Not only was that an unprecedented move, former Department lawyers say, but the letter is another, and particularly galling, example of Tanner using the force of the Department to further Republican aims — in this case, to hamper future lawsuits or investigations concerning the problems in Columbus.

“It really looked like the Civil Rights Division was used to run interference for Republican election officials in Ohio,” former voting rights section deputy chief Bob Kengle told me.

At issue was the experience of thousands of voters in Franklin County, Ohio, in the 2004 election. Voters in mostly African-American precincts were forced to wait hours in long lines to vote. An investigation by Rep. John Conyers (D-MI) found that voters often waited as many as four to five hours, some as many as seven, deep into the night.

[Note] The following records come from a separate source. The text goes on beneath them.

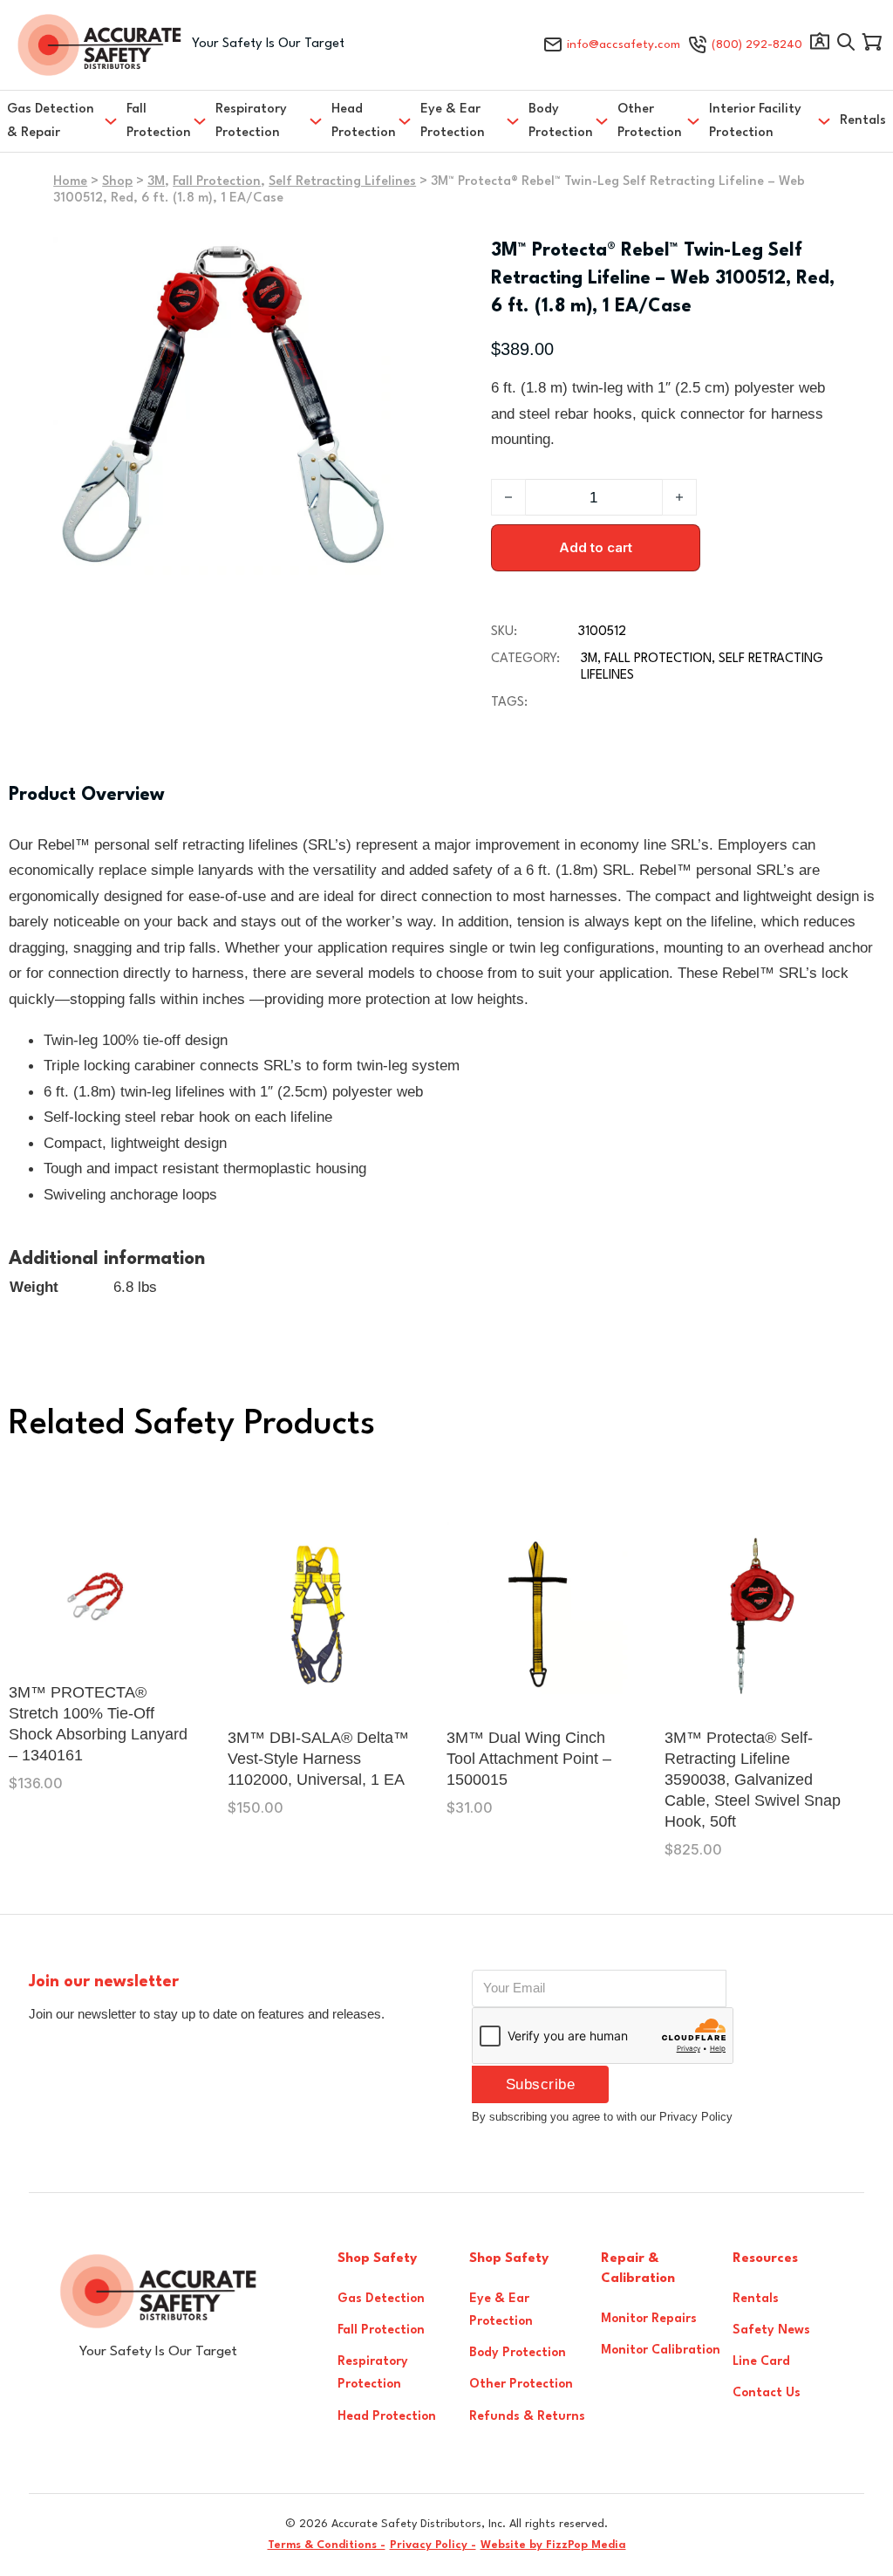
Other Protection (649, 121)
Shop (117, 181)
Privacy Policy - (433, 2545)
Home (70, 181)
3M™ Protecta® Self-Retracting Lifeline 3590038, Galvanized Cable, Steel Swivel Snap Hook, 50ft (753, 1779)
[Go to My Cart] (872, 45)
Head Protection (363, 121)
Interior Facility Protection (755, 121)
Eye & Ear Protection (452, 121)
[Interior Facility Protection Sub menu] (824, 121)
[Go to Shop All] (845, 45)
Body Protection (560, 121)
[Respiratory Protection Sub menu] (316, 121)
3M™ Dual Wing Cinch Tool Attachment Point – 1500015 (528, 1758)
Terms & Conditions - (326, 2545)
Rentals (863, 120)
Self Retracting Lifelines (342, 181)
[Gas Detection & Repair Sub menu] (111, 121)
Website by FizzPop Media (553, 2545)
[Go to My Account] (819, 45)
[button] (370, 260)
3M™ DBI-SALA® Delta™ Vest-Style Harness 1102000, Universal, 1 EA (318, 1758)
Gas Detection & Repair (50, 121)
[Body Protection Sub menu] (602, 121)
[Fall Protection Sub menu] (200, 121)
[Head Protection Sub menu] (405, 121)
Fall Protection (158, 121)
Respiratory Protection (251, 121)
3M (156, 181)
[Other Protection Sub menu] (693, 121)
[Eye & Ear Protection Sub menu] (513, 121)
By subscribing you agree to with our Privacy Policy (602, 2116)
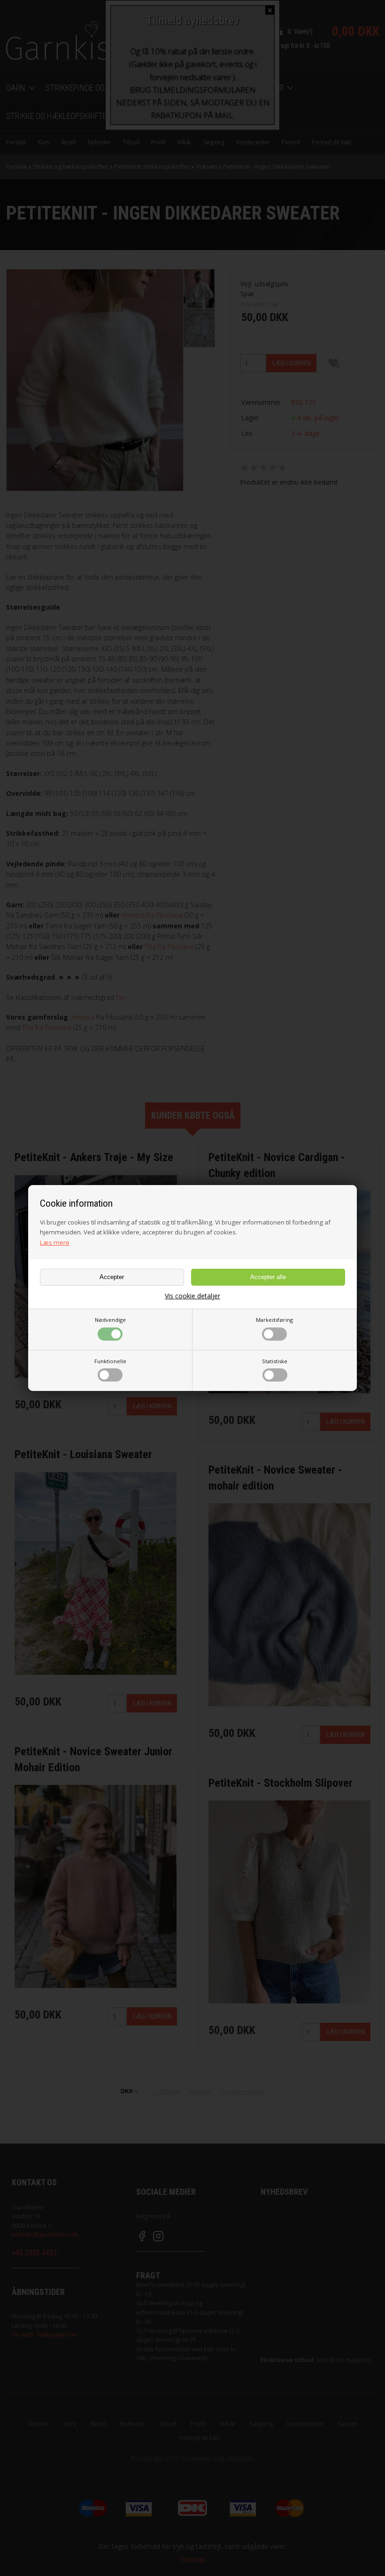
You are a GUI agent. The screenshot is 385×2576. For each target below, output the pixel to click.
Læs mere (54, 1242)
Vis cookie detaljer (192, 1296)
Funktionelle (110, 1361)
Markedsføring (274, 1319)
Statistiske (274, 1361)
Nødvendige (110, 1319)
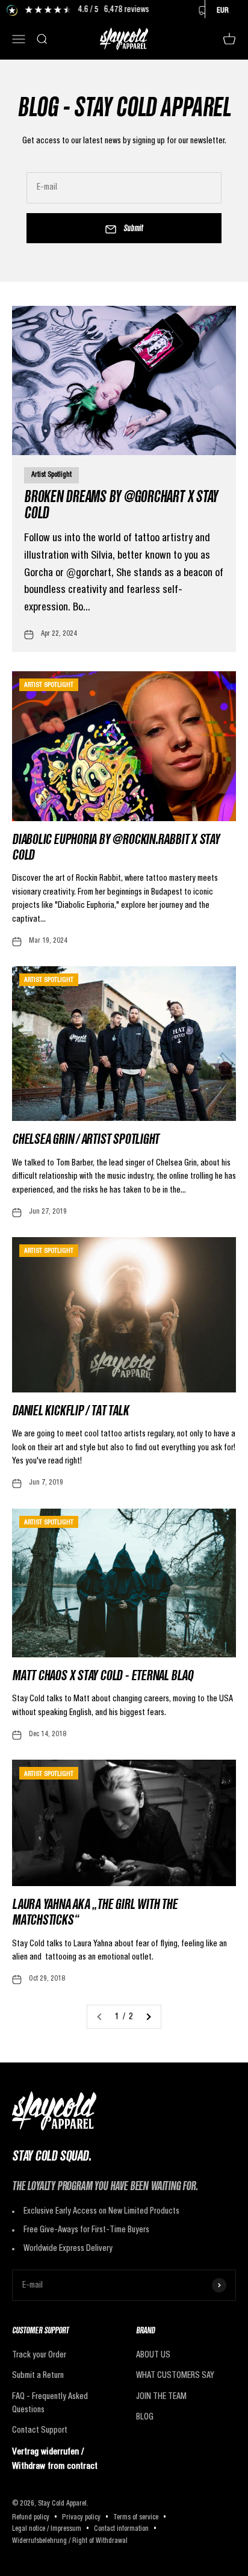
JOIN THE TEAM (161, 2396)
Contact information (121, 2529)
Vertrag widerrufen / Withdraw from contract (55, 2459)
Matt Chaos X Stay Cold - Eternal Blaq (102, 1677)
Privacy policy (81, 2517)
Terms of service (135, 2517)
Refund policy (30, 2517)
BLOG (144, 2417)
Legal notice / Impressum (46, 2529)
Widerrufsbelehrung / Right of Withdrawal (70, 2541)
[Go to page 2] (148, 2016)
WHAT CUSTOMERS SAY (175, 2375)
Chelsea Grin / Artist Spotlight (85, 1140)
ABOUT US (153, 2355)
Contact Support (39, 2430)
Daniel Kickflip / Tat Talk (70, 1412)
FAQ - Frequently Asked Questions (50, 2403)
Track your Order (39, 2355)
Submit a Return (38, 2375)
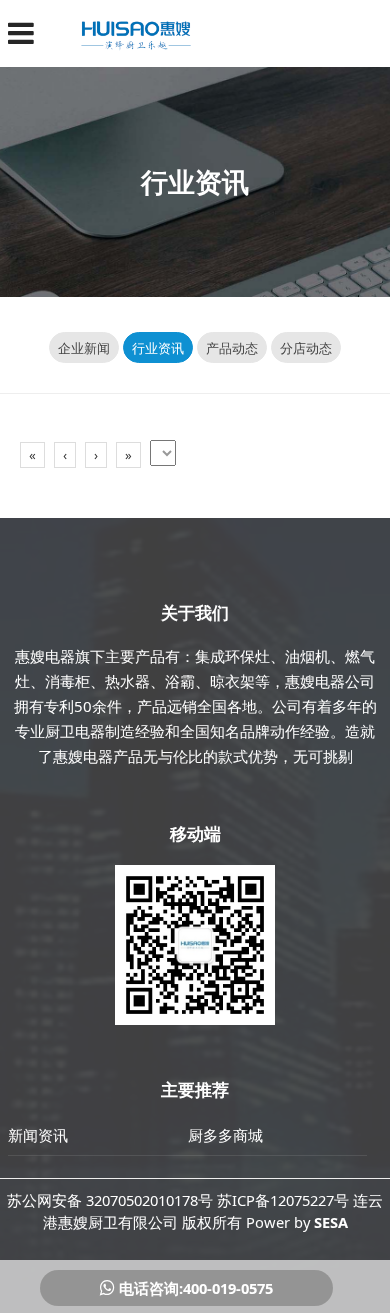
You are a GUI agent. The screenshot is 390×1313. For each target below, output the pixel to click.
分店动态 (306, 348)
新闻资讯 (38, 1135)
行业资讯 (158, 348)
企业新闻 (84, 348)
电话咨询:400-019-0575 (194, 1288)
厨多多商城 (225, 1135)
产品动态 (232, 348)
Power (268, 1222)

The Washington Post reported that “bipartisan estimates say that 5,000 to 15,000 frustrated voters turned away without casting ballots.” The culprit, of course, was a scarcity of voting machines in those districts, one that seemed to follow a suspicious trend: “27 of the 30 wards with the most machines per registered voter showed majorities for Bush” and “six of the seven wards with the fewest machines delivered large margins for Kerry.”

But Tanner, who’s due to appear in a Congressional hearing, launched an investigation (more on that below) and found that “Franklin County assigned voting machines in a non-discriminatory manner,” as he wrote in a detailed 4-page letter to a local official. But if the distribution of the machines was non-discriminatory, why then were polling places in predominantly African-American areas forced to remain open for hours after the normal 7:30 PM closing time in order to accommodate the long lines?

Tanner explained that African-Americans simply vote later in the day:

…the principal cause of the difference appears to be the tendency in Franklin County for white voters to cast ballots in the morning (i.e., before work), and for black voters to cast ballots in the afternoon (i.e., after work). We have established this tendency through local contacts and through both political parties, and it accords with our considerable experience in other parts of the United States. Morning voters may wait in line several hours, as happened in white precincts, without keeping the polls open after 7:30 am; this is not the case, however, at sites where voters arrive after 5:30 p.m.

The letter is remarkable for a number of reasons, not least of which Tanner’s increasingly-evident generalizing style. This is the same man who explained that voter ID laws don’t discriminate against minorities, because minorities don’t grow old, and that African-Americans tend to get photo IDs more than whites because of racial profiling by police.

Needless to say, veterans of the voting rights section say that they’re not familiar with a tendency for African-Americans to vote later in the day. “I’ve never seen that before,” Joe Rich, a former chief of the section and 40-year veteran of the Civil Rights Division told me. Toby Moore, formerly a redistricting expert with the section who worked on the Ohio investigation with Tanner, called that a “convenient” explanation seized on by Tanner. “I never saw any indication that he was really investigating that,” Moore said.

Suspiciously, Tanner, the chief of the section, seems to have been the only section attorney investigating the matter. Moore, who traveled with Tanner to Ohio, said that no other lawyer came along on the trip and that he dealt with no one else on the investigation except for Tanner: “This was not handled the way other investigations were handled.” Bob Kengle, who spent more than 20 years in the Civil Rights Division, said that he couldn’t think of another type of investigation where no line attorney was assigned.

But that wasn’t the only first for the investigation. Kengle and Rich both said that the very composition of such a detailed letter was unprecedented. On occasion, both said, the Department had sent letters informing officials that the voting rights section had decided not to continue the investigation. But such letters were very short and revealed nothing about the results of the investigation to date. The reason for that was clear: offering a lengthy explanation for why the Department had not discovered sufficient evidence of discrimination would “poison the well,” Kengle told me, for outside groups attempting litigation on the issue, or even for the Justice Department to return later to investigate.

But Tanner seemed eager to poison the well. “It reads like a defense brief,” Kengle told me.

“Tanner bent over backwards to rule that black voters did not have a right to the same number of machines as white registered voters, and then went out of his way to make that ruling public,” said David Becker, a former attorney with the section, currently with People for the American Way. “It’s one of the most remarkably disconcerting things to come out of the voting section in a long time.”

For his part, Moore said that he doesn’t think that the evidence shows that Franklin County officials conspired to disenfranchise African-American voters. “Election officials are almost always more likely to be incompetent than venal,” he told me. “On the other hand, was it all because of different voting patterns? Or did black precincts get neglected? I know we didn’t try very hard to find out.”